* **Exercise input**:
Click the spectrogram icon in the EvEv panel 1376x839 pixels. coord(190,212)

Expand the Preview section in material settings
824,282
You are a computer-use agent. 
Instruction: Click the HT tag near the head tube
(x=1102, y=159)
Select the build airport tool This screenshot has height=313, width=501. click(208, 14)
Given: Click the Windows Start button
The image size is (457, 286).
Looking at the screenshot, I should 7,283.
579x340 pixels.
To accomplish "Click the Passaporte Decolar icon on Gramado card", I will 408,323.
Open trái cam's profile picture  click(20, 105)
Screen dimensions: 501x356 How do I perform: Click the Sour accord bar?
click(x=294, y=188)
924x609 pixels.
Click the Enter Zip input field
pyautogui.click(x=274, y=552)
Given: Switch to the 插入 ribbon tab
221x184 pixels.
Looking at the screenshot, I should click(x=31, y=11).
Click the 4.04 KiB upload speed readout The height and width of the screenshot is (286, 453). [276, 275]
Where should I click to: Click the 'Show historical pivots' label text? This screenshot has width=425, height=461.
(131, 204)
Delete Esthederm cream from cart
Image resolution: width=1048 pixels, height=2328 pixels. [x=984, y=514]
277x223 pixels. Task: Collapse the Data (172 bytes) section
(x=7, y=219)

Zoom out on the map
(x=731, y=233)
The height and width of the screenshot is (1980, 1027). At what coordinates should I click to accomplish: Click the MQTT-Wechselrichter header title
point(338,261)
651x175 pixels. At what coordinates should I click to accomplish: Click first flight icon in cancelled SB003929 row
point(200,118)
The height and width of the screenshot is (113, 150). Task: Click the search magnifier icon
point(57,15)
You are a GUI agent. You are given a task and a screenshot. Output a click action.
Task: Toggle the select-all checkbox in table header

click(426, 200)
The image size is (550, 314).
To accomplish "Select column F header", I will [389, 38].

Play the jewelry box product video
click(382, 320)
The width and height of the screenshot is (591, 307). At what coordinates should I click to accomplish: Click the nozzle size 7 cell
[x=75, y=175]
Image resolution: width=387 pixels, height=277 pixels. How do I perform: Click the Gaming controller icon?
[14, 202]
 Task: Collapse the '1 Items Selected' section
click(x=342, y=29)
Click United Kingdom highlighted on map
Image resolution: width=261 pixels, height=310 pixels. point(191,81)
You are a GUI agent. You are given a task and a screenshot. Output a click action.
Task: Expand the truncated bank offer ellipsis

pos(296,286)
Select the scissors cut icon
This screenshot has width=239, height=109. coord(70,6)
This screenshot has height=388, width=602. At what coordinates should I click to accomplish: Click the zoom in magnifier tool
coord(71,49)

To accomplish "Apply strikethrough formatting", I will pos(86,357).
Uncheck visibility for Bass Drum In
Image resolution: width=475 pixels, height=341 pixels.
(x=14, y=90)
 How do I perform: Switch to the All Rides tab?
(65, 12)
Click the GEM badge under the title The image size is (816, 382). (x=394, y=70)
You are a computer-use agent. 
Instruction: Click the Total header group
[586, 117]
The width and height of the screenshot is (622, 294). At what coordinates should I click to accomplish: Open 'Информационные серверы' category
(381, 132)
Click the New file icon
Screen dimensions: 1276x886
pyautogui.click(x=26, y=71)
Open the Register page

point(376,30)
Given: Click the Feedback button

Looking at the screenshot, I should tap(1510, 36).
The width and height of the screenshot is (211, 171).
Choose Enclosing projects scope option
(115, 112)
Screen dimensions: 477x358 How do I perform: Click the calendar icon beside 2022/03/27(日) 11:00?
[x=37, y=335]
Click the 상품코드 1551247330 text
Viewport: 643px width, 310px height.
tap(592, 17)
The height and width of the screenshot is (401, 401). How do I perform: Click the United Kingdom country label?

* **Exercise requirements**: Reproduce the whole of the records exactly, so that no line differs from the source above.

* **Answer box**:
Click the spectrogram icon in the EvEv panel 1376x839 pixels. coord(190,212)

Expand the Preview section in material settings
824,282
You are a computer-use agent. 
Instruction: Click the HT tag near the head tube
(x=1102, y=159)
Select the build airport tool This screenshot has height=313, width=501. click(208, 14)
Given: Click the Windows Start button
The image size is (457, 286).
Looking at the screenshot, I should 7,283.
579x340 pixels.
To accomplish "Click the Passaporte Decolar icon on Gramado card", I will 408,323.
Open trái cam's profile picture  click(20, 105)
Screen dimensions: 501x356 How do I perform: Click the Sour accord bar?
click(x=294, y=188)
924x609 pixels.
Click the Enter Zip input field
pyautogui.click(x=274, y=552)
Given: Switch to the 插入 ribbon tab
221x184 pixels.
Looking at the screenshot, I should click(x=31, y=11).
Click the 4.04 KiB upload speed readout The height and width of the screenshot is (286, 453). [276, 275]
Where should I click to: Click the 'Show historical pivots' label text? This screenshot has width=425, height=461.
(131, 204)
Delete Esthederm cream from cart
Image resolution: width=1048 pixels, height=2328 pixels. [x=984, y=514]
277x223 pixels. Task: Collapse the Data (172 bytes) section
(x=7, y=219)

Zoom out on the map
(x=731, y=233)
The height and width of the screenshot is (1980, 1027). At what coordinates should I click to accomplish: Click the MQTT-Wechselrichter header title
point(338,261)
651x175 pixels. At what coordinates should I click to accomplish: Click first flight icon in cancelled SB003929 row
point(200,118)
The height and width of the screenshot is (113, 150). Task: Click the search magnifier icon
point(57,15)
You are a GUI agent. You are given a task and a screenshot. Output a click action.
Task: Toggle the select-all checkbox in table header

click(426, 200)
The image size is (550, 314).
To accomplish "Select column F header", I will [389, 38].

Play the jewelry box product video
click(382, 320)
The width and height of the screenshot is (591, 307). At what coordinates should I click to accomplish: Click the nozzle size 7 cell
[x=75, y=175]
Image resolution: width=387 pixels, height=277 pixels. How do I perform: Click the Gaming controller icon?
[14, 202]
 Task: Collapse the '1 Items Selected' section
click(x=342, y=29)
Click United Kingdom highlighted on map
Image resolution: width=261 pixels, height=310 pixels. point(191,81)
You are a GUI agent. You are given a task and a screenshot. Output a click action.
Task: Expand the truncated bank offer ellipsis

pos(296,286)
Select the scissors cut icon
This screenshot has width=239, height=109. coord(70,6)
This screenshot has height=388, width=602. At what coordinates should I click to accomplish: Click the zoom in magnifier tool
coord(71,49)

To accomplish "Apply strikethrough formatting", I will pos(86,357).
Uncheck visibility for Bass Drum In
Image resolution: width=475 pixels, height=341 pixels.
(x=14, y=90)
 How do I perform: Switch to the All Rides tab?
(65, 12)
Click the GEM badge under the title The image size is (816, 382). (x=394, y=70)
You are a computer-use agent. 
Instruction: Click the Total header group
[586, 117]
The width and height of the screenshot is (622, 294). At what coordinates should I click to accomplish: Open 'Информационные серверы' category
(381, 132)
Click the New file icon
Screen dimensions: 1276x886
pyautogui.click(x=26, y=71)
Open the Register page

point(376,30)
Given: Click the Feedback button

Looking at the screenshot, I should tap(1510, 36).
The width and height of the screenshot is (211, 171).
Choose Enclosing projects scope option
(115, 112)
Screen dimensions: 477x358 How do I perform: Click the calendar icon beside 2022/03/27(日) 11:00?
[x=37, y=335]
Click the 상품코드 1551247330 text
Viewport: 643px width, 310px height.
tap(592, 17)
The height and width of the screenshot is (401, 401). How do I perform: Click the United Kingdom country label?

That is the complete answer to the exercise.